2023-09-25 10:31:29

by Linus Walleij

[permalink] [raw]
Subject: [PATCH net-next v2] net: ixp4xx_eth: Support changing the MTU

As we don't specify the MTU in the driver, the framework
will fall back to 1500 bytes and this doesn't work very
well when we try to attach a DSA switch:

eth1: mtu greater than device maximum
ixp4xx_eth c800a000.ethernet eth1: error -22 setting
MTU to 1504 to include DSA overhead

After locating an out-of-tree patch in OpenWrt I found
suitable code to set the MTU on the interface and ported
it and updated it. Now the MTU gets set properly.

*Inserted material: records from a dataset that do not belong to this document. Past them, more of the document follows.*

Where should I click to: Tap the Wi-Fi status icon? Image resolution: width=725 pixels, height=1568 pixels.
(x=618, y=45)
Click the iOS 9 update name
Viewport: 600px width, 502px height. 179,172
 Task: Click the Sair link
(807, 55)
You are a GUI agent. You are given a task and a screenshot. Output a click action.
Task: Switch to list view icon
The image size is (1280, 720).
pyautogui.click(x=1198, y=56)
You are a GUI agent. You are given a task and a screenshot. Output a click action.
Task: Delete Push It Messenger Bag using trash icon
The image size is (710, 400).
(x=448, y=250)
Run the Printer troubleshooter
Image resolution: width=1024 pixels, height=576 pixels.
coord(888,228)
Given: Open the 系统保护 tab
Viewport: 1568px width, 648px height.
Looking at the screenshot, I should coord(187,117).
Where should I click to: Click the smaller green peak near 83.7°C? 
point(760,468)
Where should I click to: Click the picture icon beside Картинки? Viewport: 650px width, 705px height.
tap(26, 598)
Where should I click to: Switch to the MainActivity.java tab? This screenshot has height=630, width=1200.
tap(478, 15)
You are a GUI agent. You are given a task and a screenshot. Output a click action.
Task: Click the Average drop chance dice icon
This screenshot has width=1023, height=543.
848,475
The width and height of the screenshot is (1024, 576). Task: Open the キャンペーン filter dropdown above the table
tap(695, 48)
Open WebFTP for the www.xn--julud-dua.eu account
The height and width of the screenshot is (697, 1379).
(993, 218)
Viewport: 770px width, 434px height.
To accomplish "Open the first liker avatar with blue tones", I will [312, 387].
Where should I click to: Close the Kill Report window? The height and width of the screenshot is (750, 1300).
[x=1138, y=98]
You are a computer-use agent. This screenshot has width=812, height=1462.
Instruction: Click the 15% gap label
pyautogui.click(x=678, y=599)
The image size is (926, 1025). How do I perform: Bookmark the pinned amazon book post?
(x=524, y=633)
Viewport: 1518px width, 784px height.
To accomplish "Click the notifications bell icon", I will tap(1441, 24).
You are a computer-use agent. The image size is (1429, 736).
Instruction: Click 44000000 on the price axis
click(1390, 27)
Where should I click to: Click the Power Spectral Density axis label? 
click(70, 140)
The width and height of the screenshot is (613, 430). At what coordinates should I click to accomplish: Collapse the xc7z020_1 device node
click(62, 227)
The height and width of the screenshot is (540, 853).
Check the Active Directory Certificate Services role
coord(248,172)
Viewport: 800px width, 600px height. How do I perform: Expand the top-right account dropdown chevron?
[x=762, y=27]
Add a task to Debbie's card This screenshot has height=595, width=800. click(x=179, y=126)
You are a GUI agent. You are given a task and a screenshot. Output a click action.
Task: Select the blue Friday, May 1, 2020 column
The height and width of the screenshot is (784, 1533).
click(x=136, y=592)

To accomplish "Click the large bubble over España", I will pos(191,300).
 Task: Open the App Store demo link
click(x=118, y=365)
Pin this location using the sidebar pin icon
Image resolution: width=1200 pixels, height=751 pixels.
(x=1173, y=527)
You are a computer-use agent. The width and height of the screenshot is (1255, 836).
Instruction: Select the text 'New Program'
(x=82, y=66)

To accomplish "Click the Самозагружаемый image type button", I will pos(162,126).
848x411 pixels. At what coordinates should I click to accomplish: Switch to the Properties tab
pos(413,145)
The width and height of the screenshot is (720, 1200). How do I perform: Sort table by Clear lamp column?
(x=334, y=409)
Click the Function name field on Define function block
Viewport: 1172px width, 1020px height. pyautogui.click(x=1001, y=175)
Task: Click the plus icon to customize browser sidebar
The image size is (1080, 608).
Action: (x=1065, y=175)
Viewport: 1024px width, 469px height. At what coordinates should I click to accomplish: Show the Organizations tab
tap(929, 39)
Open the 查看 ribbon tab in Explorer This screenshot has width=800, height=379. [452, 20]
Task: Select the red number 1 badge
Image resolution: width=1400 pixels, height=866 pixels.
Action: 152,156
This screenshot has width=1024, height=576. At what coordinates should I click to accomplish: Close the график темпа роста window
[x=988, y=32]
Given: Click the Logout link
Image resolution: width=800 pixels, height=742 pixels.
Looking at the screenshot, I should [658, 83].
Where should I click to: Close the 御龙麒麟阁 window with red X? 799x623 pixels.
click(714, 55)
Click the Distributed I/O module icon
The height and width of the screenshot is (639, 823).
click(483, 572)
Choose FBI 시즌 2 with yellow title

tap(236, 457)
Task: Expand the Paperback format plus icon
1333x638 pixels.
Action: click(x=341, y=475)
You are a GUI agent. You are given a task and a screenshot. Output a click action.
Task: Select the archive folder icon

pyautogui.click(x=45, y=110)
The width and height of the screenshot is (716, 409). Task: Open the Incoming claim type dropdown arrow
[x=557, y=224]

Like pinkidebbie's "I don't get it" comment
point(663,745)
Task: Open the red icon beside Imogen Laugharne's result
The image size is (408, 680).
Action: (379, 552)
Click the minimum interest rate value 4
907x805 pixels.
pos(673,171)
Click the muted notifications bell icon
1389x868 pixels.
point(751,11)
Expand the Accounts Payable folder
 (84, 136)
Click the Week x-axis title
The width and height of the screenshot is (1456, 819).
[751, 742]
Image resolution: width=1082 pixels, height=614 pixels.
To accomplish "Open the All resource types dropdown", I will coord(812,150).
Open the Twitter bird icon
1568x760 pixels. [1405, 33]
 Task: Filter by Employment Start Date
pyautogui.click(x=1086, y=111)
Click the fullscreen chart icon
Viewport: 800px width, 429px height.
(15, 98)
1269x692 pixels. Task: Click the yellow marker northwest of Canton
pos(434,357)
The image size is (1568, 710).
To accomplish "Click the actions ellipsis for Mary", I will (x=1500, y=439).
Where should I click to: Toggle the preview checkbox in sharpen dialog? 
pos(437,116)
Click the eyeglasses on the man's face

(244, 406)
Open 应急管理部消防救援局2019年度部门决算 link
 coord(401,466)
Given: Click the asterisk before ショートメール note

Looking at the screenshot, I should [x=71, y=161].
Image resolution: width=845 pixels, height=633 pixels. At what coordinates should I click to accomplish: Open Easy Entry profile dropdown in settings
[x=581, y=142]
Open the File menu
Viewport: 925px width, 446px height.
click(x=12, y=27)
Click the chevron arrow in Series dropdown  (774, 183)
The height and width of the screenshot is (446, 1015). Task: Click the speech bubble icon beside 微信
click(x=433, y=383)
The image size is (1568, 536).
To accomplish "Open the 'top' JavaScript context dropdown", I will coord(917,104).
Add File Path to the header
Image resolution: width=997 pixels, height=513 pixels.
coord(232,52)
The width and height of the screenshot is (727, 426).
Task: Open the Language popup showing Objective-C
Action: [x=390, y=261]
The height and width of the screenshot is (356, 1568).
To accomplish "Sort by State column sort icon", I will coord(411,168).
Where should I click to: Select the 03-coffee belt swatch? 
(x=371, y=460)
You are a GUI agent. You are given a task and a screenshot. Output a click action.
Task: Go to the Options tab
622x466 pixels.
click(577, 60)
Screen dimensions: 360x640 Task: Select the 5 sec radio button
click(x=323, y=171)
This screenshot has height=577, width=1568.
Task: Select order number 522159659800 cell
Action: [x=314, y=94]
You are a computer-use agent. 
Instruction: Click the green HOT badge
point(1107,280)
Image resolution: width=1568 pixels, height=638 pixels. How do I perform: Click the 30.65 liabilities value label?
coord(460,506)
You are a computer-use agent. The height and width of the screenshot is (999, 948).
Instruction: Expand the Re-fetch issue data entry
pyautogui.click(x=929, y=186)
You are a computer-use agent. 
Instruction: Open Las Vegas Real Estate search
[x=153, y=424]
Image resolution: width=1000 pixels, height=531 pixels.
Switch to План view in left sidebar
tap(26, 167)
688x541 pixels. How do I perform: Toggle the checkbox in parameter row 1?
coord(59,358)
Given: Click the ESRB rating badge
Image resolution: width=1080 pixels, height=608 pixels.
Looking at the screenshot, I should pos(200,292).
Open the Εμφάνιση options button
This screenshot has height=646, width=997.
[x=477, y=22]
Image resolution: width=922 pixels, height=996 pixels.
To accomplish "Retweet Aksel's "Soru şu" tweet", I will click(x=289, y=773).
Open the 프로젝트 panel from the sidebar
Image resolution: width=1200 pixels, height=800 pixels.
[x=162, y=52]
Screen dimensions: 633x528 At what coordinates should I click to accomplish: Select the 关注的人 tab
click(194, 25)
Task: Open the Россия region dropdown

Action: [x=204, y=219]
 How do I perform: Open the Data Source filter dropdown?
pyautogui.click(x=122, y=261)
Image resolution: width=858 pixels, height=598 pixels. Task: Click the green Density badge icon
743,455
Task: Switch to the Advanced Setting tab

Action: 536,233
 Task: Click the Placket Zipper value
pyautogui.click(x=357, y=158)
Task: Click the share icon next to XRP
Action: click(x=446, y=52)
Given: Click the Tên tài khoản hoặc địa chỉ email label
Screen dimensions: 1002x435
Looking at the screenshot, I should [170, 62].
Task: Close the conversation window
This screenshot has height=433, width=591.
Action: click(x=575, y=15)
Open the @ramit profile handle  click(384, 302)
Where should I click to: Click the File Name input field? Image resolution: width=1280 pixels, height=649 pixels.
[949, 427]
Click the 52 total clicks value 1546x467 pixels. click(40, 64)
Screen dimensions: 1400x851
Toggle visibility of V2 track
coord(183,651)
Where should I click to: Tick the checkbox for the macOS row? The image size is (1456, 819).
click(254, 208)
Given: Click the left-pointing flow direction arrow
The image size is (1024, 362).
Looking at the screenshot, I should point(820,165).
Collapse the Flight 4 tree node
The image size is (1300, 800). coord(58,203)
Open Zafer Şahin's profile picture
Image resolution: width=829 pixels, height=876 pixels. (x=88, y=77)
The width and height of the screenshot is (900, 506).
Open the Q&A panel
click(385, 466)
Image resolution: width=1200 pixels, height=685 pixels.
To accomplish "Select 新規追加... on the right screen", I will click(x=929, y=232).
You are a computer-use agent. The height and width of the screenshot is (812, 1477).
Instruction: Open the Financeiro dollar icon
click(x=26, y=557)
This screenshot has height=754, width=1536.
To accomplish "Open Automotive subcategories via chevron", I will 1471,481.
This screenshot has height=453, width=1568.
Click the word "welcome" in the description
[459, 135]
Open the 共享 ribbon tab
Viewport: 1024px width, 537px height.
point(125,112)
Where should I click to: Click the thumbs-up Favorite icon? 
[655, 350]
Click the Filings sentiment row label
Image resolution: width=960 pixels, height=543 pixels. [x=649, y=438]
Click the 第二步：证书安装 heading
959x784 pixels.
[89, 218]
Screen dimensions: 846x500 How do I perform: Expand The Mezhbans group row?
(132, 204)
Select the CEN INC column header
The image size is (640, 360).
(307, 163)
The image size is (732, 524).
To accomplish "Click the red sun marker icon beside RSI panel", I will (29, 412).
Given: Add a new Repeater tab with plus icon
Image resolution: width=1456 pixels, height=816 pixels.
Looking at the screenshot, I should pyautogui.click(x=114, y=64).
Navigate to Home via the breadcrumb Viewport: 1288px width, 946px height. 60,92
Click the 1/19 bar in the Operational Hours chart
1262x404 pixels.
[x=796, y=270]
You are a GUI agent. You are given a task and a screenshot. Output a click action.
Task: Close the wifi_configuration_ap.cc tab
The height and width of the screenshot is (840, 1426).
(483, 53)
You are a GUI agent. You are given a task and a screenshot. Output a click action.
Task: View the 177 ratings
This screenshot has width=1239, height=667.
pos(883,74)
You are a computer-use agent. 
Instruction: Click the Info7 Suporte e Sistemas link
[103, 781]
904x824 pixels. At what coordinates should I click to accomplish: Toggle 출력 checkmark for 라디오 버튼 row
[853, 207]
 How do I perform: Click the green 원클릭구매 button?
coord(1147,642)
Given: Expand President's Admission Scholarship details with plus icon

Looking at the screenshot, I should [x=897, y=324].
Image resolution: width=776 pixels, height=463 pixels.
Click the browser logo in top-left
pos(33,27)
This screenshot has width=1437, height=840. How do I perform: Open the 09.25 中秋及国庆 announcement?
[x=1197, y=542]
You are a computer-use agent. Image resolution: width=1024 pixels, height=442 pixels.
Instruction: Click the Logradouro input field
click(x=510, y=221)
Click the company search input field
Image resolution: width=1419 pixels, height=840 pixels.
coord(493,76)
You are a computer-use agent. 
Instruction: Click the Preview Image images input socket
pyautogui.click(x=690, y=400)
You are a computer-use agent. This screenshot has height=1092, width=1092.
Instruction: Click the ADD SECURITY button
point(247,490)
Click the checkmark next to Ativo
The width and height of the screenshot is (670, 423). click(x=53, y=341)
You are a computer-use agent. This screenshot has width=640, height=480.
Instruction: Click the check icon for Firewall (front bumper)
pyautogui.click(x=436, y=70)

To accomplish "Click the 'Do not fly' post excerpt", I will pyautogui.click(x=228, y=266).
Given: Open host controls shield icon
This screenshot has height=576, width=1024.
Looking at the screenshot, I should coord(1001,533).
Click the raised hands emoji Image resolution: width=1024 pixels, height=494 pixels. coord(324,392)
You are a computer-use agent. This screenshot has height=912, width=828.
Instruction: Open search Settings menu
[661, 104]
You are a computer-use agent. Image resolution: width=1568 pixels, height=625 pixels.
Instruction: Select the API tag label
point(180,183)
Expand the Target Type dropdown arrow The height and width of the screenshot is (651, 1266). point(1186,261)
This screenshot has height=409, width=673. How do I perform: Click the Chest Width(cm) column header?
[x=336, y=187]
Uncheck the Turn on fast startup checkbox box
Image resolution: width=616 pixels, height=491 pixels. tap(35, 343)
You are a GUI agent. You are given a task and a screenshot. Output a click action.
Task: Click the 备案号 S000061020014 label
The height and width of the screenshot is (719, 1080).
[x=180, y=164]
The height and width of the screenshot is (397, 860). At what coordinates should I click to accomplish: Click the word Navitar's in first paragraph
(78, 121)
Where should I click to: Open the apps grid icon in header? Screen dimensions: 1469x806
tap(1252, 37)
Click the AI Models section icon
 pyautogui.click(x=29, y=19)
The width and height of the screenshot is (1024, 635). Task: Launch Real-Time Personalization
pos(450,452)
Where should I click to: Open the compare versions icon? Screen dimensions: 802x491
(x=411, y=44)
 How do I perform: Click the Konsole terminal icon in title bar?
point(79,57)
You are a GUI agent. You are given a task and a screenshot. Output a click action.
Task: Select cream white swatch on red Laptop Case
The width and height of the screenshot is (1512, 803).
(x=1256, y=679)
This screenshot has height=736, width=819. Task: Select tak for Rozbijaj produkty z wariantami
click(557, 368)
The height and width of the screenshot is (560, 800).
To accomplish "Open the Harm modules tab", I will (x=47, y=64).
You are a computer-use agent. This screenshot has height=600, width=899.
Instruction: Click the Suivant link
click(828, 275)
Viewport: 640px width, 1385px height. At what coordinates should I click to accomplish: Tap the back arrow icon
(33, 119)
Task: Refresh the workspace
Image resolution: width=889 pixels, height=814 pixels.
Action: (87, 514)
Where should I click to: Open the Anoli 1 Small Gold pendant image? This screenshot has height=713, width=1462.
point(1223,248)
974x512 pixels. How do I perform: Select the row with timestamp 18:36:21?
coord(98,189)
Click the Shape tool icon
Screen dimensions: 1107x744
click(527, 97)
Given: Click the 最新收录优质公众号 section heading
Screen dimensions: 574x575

Signed-off-by: Linus Walleij <[email protected]>
---
Changes in v2:
- Don't just set min/max MTU: implement the interface for actually
changing it as well.
- Link to v1: https://lore.kernel.org/r/[email protected]
---
drivers/net/ethernet/xscale/ixp4xx_eth.c | 64 +++++++++++++++++++++++++++++++-
1 file changed, 63 insertions(+), 1 deletion(-)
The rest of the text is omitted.